- [Exercise]:
Please set down only the lines running from the one with "Viewport: 638px width, 1142px height." through the last line of the entries, exactly as written and without any pictures.

Data excerpts
━━━━

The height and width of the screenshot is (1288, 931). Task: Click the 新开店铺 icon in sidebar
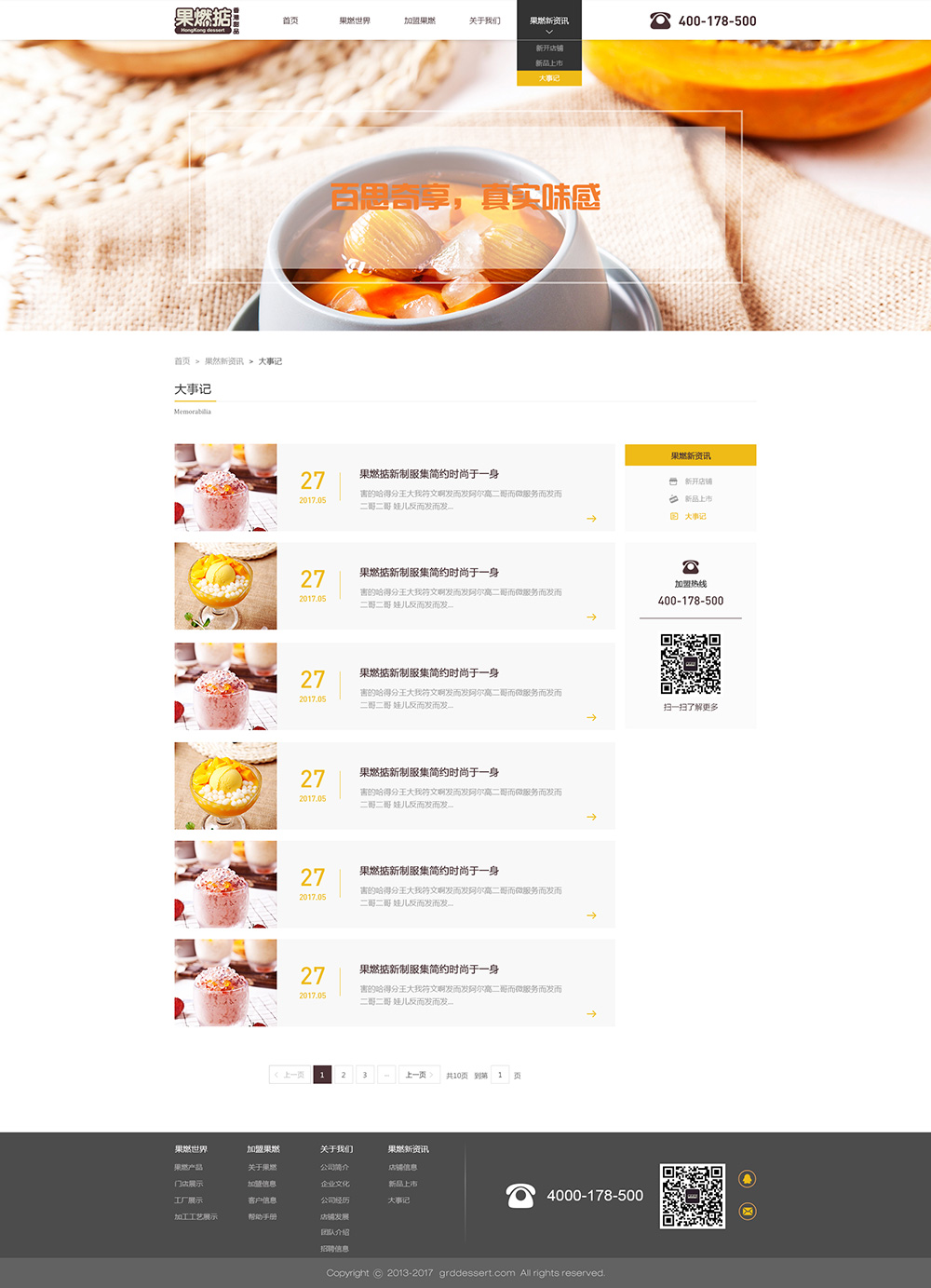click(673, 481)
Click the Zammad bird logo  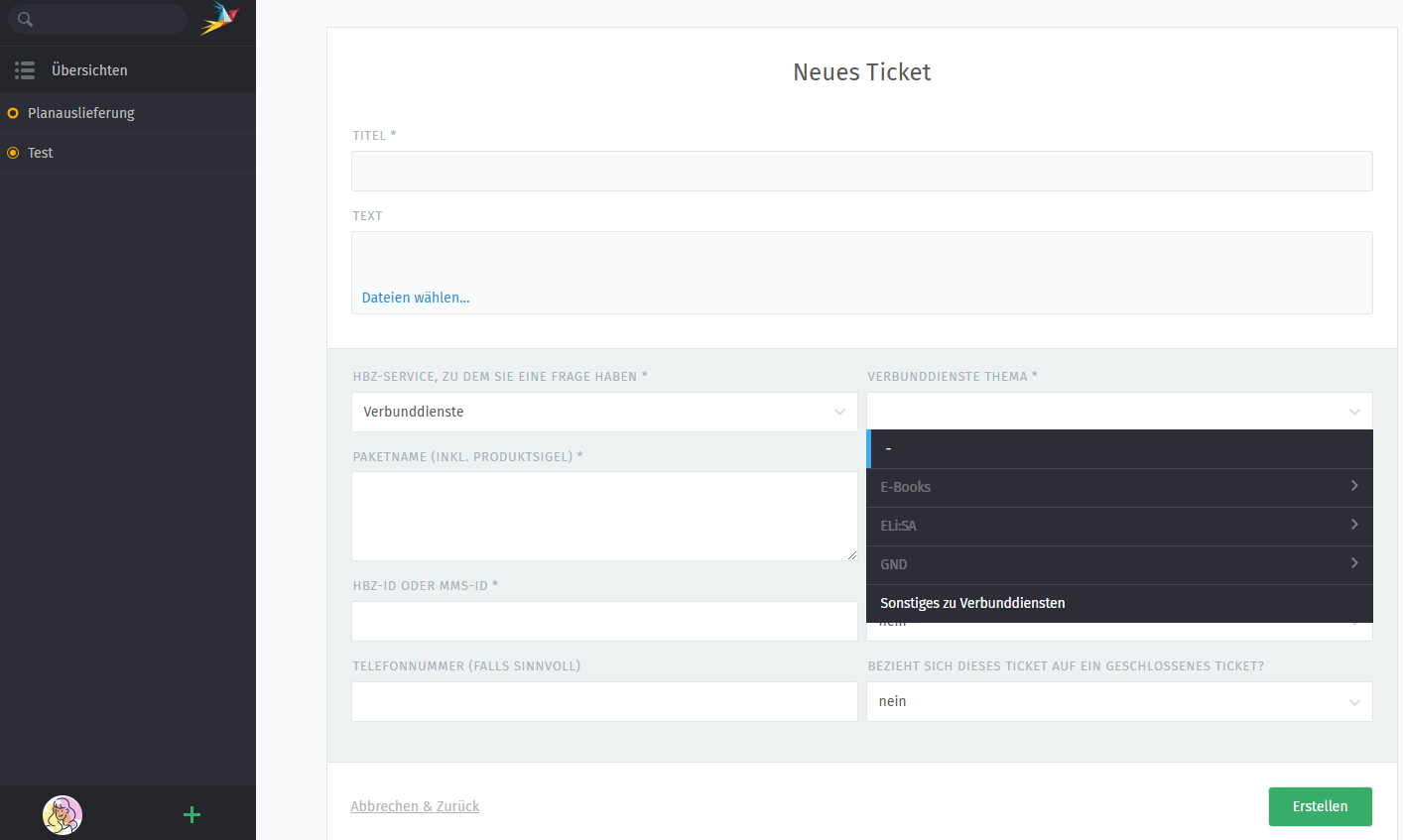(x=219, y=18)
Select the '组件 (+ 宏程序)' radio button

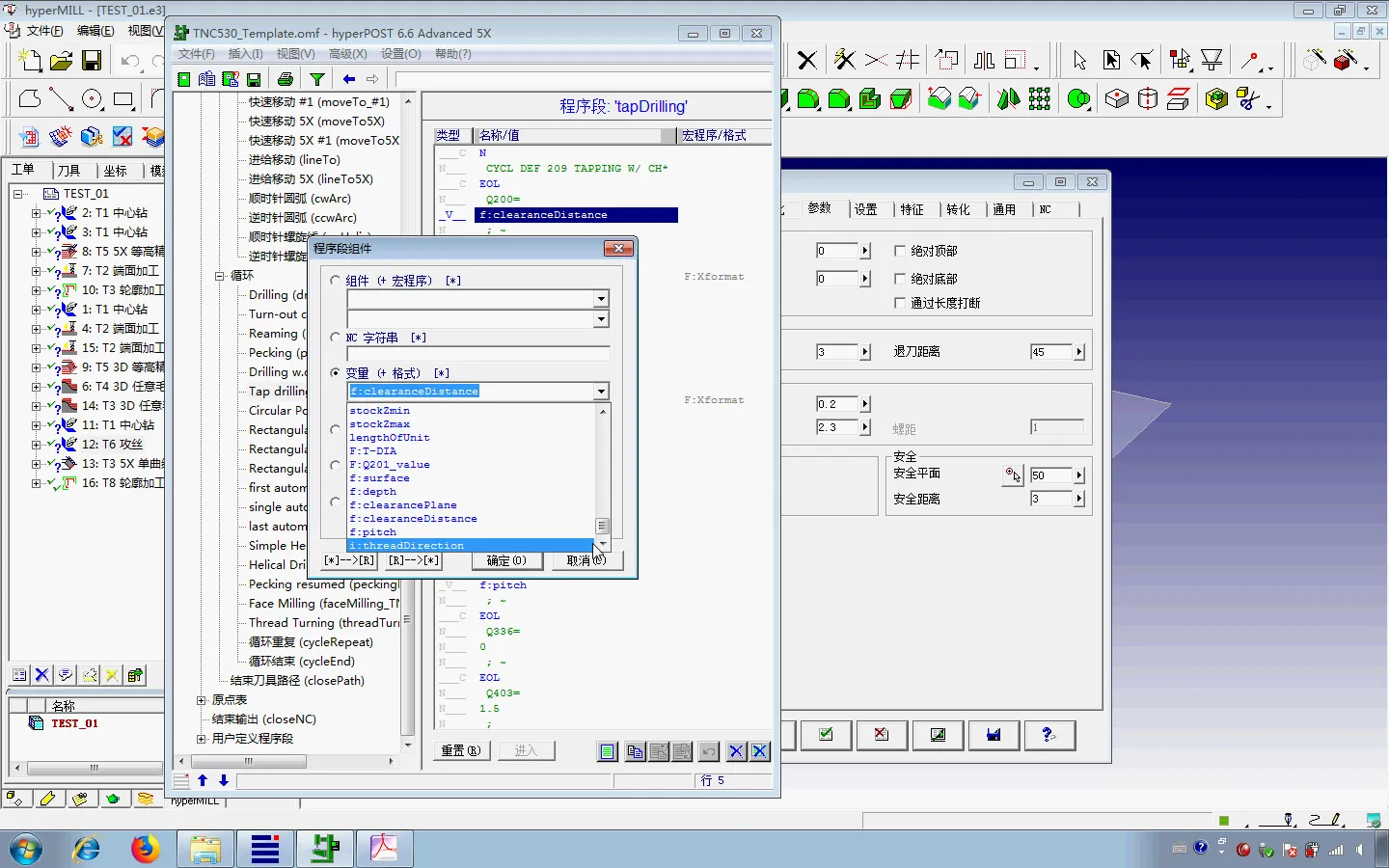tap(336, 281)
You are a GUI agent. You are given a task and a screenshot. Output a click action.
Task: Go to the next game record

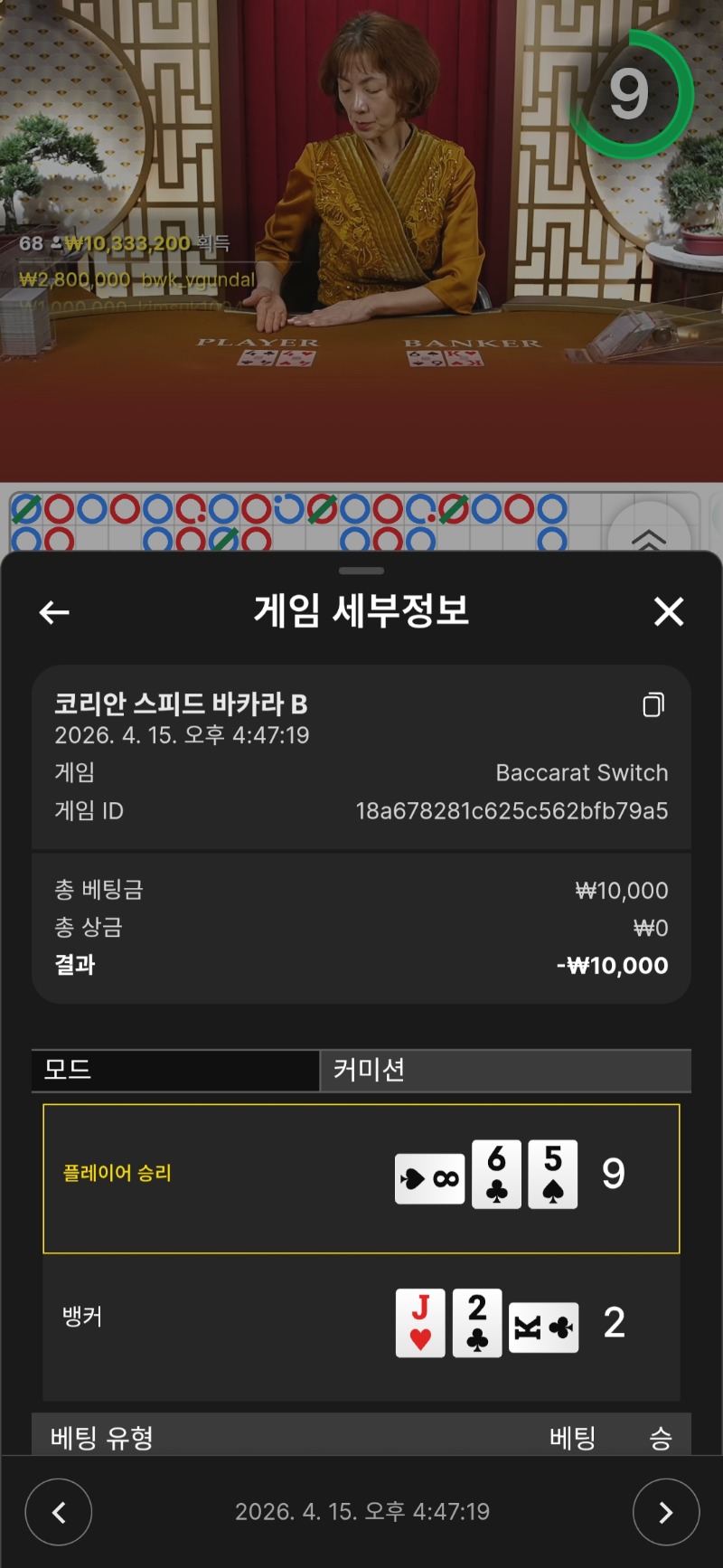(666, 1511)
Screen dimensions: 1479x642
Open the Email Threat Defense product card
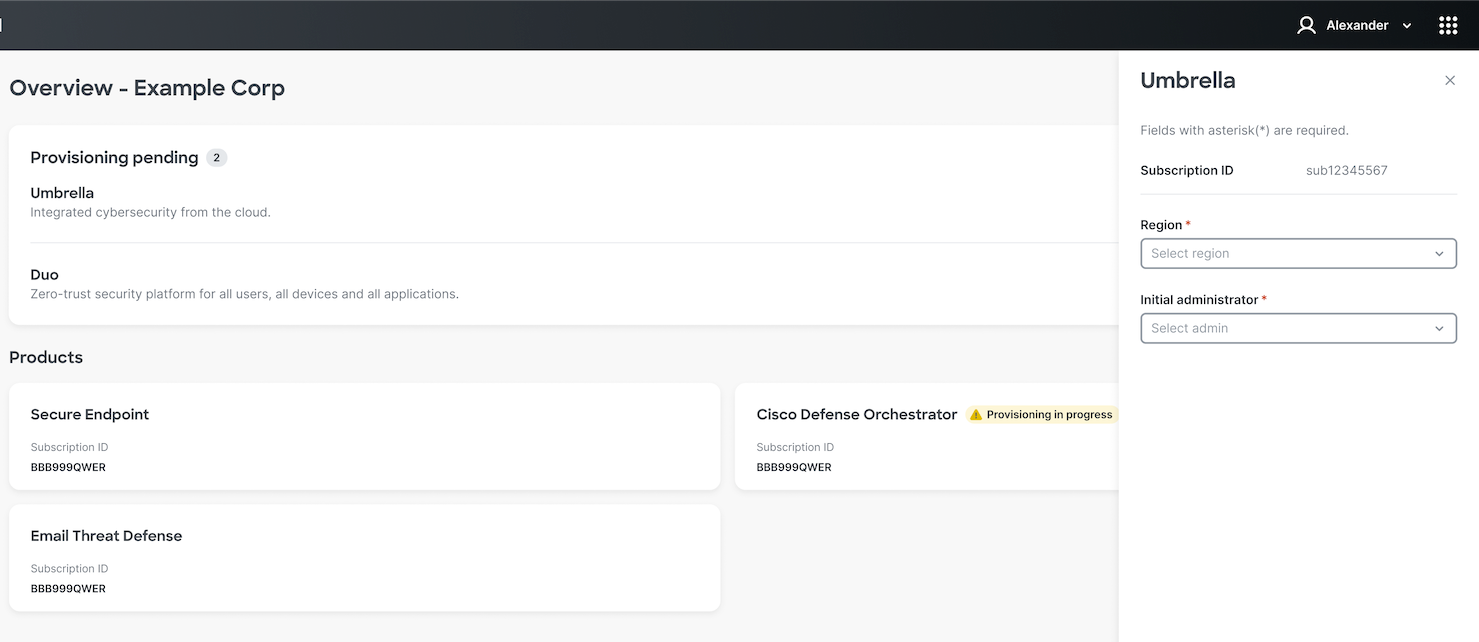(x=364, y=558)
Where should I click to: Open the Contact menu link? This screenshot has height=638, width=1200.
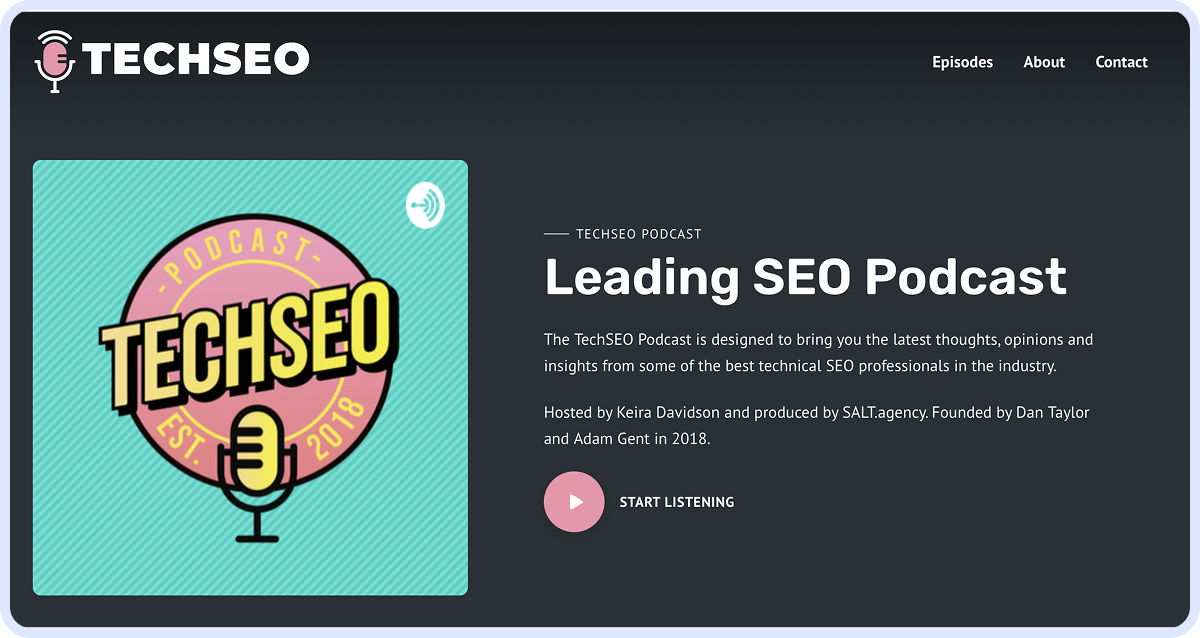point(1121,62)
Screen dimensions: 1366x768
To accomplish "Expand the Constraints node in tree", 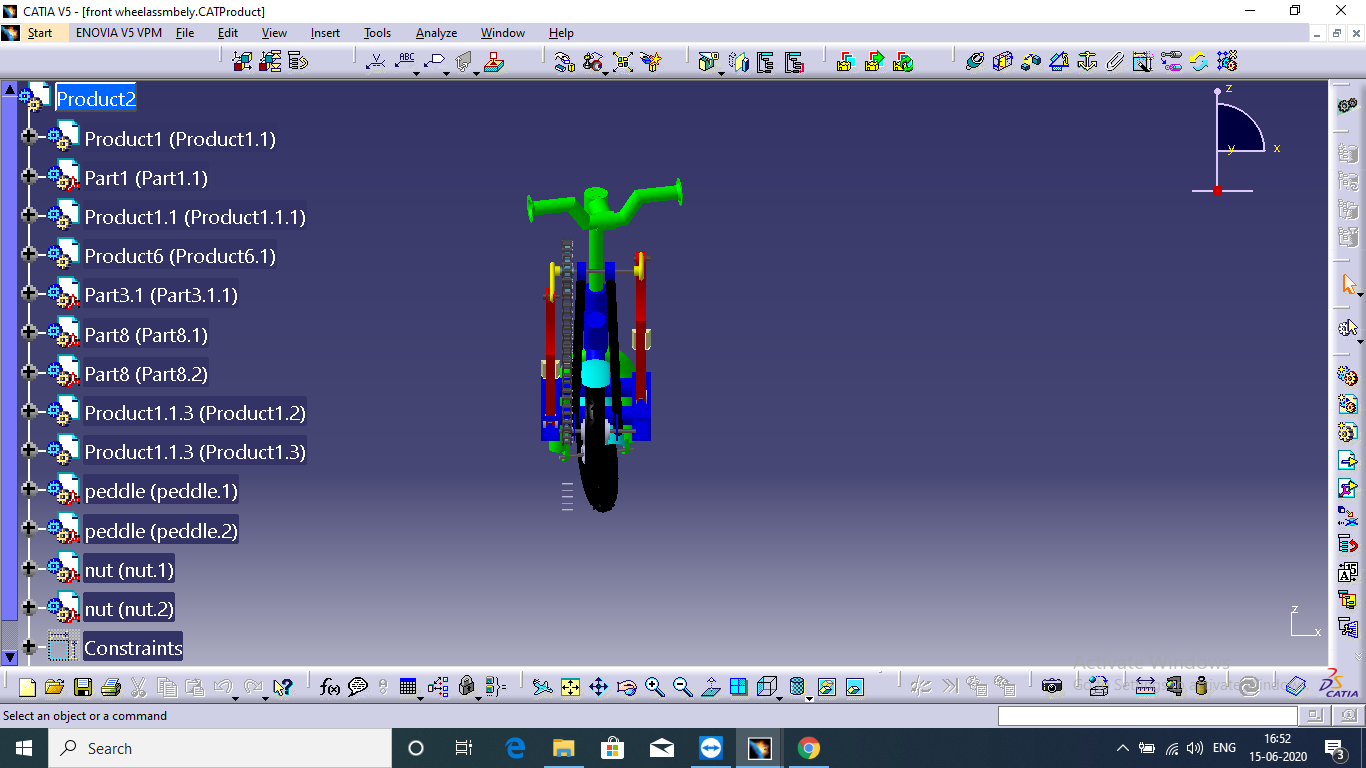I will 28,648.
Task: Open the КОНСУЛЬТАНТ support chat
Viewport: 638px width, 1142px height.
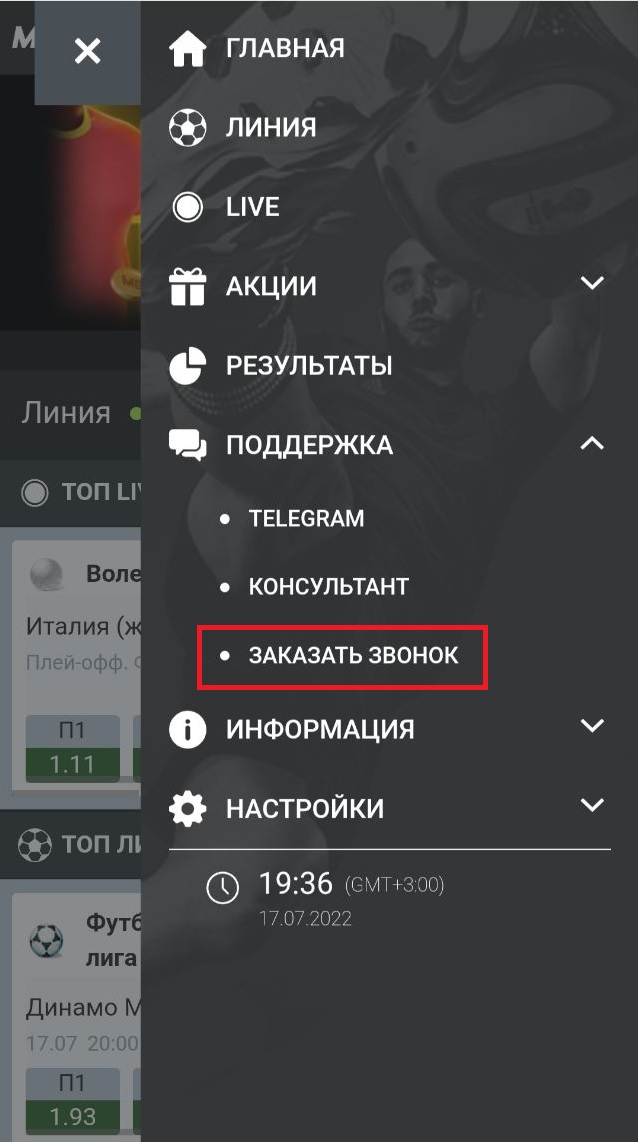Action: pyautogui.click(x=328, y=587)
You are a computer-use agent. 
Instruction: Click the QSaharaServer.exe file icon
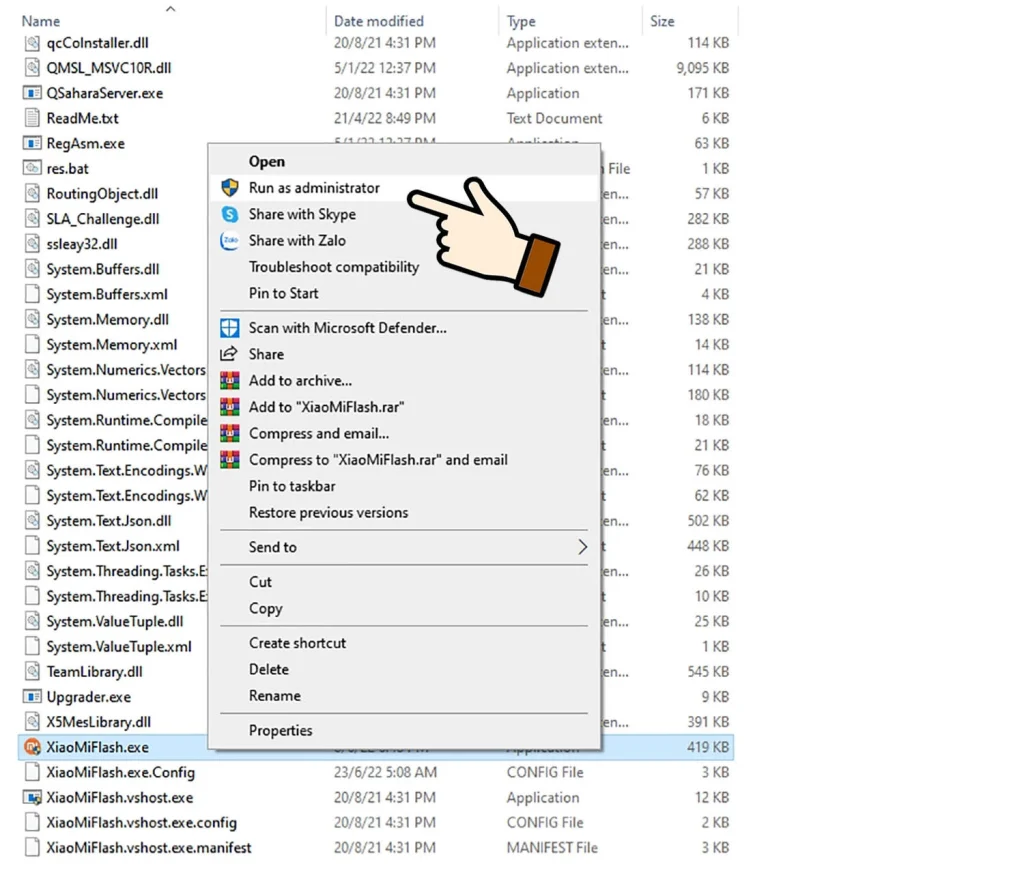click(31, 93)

━━━━

- [Result]:
Viewport: 638px width, 1142px height.
Action: pyautogui.click(x=328, y=587)
You are a computer-use agent. 
Instruction: Click the QSaharaServer.exe file icon
click(31, 93)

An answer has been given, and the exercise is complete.